Nella lettera, firmata dai segretari regionali Sergio Prontu (Filt Cigl), Gianluca Langiu (Fit Cisl), Elisabetta Manca (Uiltrasporti) e Nicola Contini (Ugl Trasporto Aereo), si sottolinea che “a scadenza della cassa integrazione i lavoratori e le lavoratrici, coinvolti nella procedura di licenziamento, non avranno nessuna possibilità di ricollocazione. Si rende necessario un Vostro autorevole intervento affinché si possano creare i presupposti per garantire la proroga dell’ammortizzatore sociale attualmente disposto per i lavoratori Airitaly, consentendo a questi la possibilità di non perdere le certificazioni Enac, garantite solo con lo status lavorativo attivo.
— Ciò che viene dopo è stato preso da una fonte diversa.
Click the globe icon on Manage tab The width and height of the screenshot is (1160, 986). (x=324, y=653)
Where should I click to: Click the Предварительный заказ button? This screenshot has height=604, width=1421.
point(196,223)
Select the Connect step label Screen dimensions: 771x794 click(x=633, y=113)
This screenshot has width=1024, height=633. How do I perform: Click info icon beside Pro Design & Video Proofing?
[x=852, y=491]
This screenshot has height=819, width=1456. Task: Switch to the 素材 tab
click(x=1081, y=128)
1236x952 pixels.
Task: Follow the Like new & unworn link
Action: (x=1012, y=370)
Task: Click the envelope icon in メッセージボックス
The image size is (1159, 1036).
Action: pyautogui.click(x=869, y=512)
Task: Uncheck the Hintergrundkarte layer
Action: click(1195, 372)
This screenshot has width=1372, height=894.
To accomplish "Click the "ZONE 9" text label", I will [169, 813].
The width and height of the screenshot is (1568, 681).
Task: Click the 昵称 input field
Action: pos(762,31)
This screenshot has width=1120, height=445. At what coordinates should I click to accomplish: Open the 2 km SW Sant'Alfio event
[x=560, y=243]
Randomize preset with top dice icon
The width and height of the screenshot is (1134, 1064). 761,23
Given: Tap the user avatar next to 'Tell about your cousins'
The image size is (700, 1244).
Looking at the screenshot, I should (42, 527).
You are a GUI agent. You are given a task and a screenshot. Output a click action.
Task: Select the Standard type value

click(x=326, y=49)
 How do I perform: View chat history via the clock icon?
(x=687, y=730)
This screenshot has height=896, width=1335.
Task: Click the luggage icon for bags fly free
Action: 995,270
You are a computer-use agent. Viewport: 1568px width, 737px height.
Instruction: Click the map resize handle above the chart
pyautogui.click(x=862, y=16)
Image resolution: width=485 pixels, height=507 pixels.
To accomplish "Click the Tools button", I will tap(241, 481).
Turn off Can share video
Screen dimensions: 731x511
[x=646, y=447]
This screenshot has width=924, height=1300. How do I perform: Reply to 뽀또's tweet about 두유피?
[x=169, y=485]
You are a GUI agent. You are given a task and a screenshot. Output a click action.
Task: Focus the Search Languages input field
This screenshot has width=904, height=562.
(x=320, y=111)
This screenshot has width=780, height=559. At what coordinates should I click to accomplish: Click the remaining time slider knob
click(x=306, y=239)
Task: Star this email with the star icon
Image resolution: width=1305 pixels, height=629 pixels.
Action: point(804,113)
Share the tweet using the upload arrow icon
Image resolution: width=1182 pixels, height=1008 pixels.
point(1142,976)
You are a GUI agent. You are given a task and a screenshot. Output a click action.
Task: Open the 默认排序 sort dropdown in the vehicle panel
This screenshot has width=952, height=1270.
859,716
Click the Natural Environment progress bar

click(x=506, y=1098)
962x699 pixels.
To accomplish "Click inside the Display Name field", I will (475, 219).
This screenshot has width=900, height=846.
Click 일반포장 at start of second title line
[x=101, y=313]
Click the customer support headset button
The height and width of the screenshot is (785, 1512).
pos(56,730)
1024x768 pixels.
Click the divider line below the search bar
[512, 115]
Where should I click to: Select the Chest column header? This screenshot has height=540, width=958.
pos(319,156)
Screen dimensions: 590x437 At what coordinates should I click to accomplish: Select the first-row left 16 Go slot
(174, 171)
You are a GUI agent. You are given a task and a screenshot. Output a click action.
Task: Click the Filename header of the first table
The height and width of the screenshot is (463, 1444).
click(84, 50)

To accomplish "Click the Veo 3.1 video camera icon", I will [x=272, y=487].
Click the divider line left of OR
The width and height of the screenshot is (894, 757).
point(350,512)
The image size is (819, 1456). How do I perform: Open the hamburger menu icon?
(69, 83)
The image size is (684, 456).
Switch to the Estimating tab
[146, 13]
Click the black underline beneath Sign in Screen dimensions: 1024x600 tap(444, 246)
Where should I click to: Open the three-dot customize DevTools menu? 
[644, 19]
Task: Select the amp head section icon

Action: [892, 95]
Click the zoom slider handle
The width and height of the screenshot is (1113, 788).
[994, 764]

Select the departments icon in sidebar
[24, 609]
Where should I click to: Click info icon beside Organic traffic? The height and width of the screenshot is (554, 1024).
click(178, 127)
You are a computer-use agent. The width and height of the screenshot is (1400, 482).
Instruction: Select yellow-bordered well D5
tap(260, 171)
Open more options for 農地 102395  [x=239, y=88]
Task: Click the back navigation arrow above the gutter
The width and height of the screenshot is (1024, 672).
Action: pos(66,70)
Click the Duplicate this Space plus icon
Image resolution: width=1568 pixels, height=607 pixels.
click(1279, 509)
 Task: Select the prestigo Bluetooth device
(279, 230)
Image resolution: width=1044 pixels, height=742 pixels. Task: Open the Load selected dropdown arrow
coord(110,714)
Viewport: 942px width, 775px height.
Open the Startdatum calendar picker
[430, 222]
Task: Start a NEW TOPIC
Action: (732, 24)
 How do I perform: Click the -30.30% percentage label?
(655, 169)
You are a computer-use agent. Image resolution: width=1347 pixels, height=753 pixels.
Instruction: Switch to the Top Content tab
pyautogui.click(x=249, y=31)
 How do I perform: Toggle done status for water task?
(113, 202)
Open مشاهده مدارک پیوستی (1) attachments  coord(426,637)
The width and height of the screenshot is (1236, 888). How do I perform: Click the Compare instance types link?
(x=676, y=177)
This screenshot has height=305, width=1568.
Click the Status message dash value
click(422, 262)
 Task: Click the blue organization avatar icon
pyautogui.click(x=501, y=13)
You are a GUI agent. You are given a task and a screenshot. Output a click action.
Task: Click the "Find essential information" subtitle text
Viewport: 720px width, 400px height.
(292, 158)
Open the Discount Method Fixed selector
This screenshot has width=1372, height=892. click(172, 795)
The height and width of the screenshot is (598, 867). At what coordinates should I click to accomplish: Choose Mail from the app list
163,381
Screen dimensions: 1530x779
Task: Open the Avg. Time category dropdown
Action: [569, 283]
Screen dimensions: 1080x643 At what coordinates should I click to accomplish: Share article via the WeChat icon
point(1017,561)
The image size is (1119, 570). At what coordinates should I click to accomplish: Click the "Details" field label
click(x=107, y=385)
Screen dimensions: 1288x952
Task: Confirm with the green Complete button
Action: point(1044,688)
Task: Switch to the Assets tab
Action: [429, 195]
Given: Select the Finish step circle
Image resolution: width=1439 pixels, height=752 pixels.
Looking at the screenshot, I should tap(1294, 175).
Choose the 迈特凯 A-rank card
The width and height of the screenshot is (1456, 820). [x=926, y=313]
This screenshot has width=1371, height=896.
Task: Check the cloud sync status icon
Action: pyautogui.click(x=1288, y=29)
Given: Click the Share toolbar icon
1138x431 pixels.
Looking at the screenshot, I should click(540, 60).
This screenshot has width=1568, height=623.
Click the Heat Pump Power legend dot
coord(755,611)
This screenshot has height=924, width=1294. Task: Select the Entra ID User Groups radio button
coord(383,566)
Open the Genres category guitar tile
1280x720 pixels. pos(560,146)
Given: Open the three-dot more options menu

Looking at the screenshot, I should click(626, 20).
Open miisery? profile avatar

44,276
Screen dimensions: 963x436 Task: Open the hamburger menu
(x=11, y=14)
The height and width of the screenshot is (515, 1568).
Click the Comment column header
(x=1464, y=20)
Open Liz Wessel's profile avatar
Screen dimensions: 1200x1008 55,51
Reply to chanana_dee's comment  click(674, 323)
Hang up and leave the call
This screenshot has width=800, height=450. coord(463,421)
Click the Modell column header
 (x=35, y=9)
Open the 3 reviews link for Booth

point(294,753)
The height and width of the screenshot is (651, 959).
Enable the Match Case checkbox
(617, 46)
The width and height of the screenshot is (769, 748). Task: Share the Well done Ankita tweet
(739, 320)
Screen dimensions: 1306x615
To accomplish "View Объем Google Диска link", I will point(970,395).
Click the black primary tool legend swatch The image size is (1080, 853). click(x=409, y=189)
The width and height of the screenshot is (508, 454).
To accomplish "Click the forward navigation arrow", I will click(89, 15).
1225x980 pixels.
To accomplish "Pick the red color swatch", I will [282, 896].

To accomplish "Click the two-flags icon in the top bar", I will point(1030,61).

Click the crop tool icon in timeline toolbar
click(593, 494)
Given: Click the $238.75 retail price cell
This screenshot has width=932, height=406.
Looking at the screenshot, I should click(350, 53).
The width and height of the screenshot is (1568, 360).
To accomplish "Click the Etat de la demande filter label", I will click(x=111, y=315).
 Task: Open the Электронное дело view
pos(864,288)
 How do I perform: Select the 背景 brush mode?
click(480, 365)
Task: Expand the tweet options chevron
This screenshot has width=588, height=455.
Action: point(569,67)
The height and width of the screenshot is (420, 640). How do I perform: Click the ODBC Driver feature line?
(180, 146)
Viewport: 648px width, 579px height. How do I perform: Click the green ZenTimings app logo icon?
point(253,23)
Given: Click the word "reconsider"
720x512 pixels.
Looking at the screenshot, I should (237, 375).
Si fa riferimento all’importanza del settore del trasporto aereo per un’isola come la Sardegna: “Abbiamo più volte espresso la necessità che l’intero settore del trasporto aereo, strategico per la ripresa economica della Regione, trovi a pieno titolo cittadinanza nel Pnrr che la Giunta regionale per la parte di sua competenza in questo periodo è intenta a sviluppare, così creando uno degli strumenti per destagionalizzare i flussi turistici e il relativo indotto.
Inoltre vorremmo socializzare la nostra consolidata preoccupazione in merito alla costituzione della nuova compagnia di bandiera che, se confermato, partirà senza il brand Alitalia, con la metà della flotta, del personale e degli slot, di fatto non competitiva in un mercato agguerrito come quello del trasporto aereo correndo il rischio di isolare ulteriormente la comunità Sarda”.
La via da perseguire è quella di una compagnia che garantisca la mobilità dei sardi: “I problemi legati alla mobilità uniti a quelli derivanti dall’emergenza sanitaria, penalizzerebbero pesantemente non solo il comparto ricettivo ma tutti i settori ad esso collegati, che occupano un lavoratore su quattro in Sardegna. Ecco perché continuiamo a sostenere la necessità che la nostra regione si doti di una compagnia aerea che abbia come “mission” quello di garantire la mobilità dei Sardi con prezzi e servizi certi. Un’infrastruttura di questo tipo produrrebbe ricchezza per l’isola in quanto garantirebbe flussi turistici in tutto l’arco dell’anno con tariffe calmierate per i residenti”.
“Giova ricordare – chiude l’appello rivolto a deputati e senatori – che, durante la primissima fase di emergenza pandemica mondiale, solo il vettore di bandiera operante in regime di continuità territoriale ha svolto la sua vitale funzione di servizio pubblico, mentre le restanti compagnie hanno subito abbandonato i tre scali sardi, peggiorando ulteriormente i già provati conti economici delle società di gestione aeroportuali, ad oggi prive di qualsiasi ristoro”.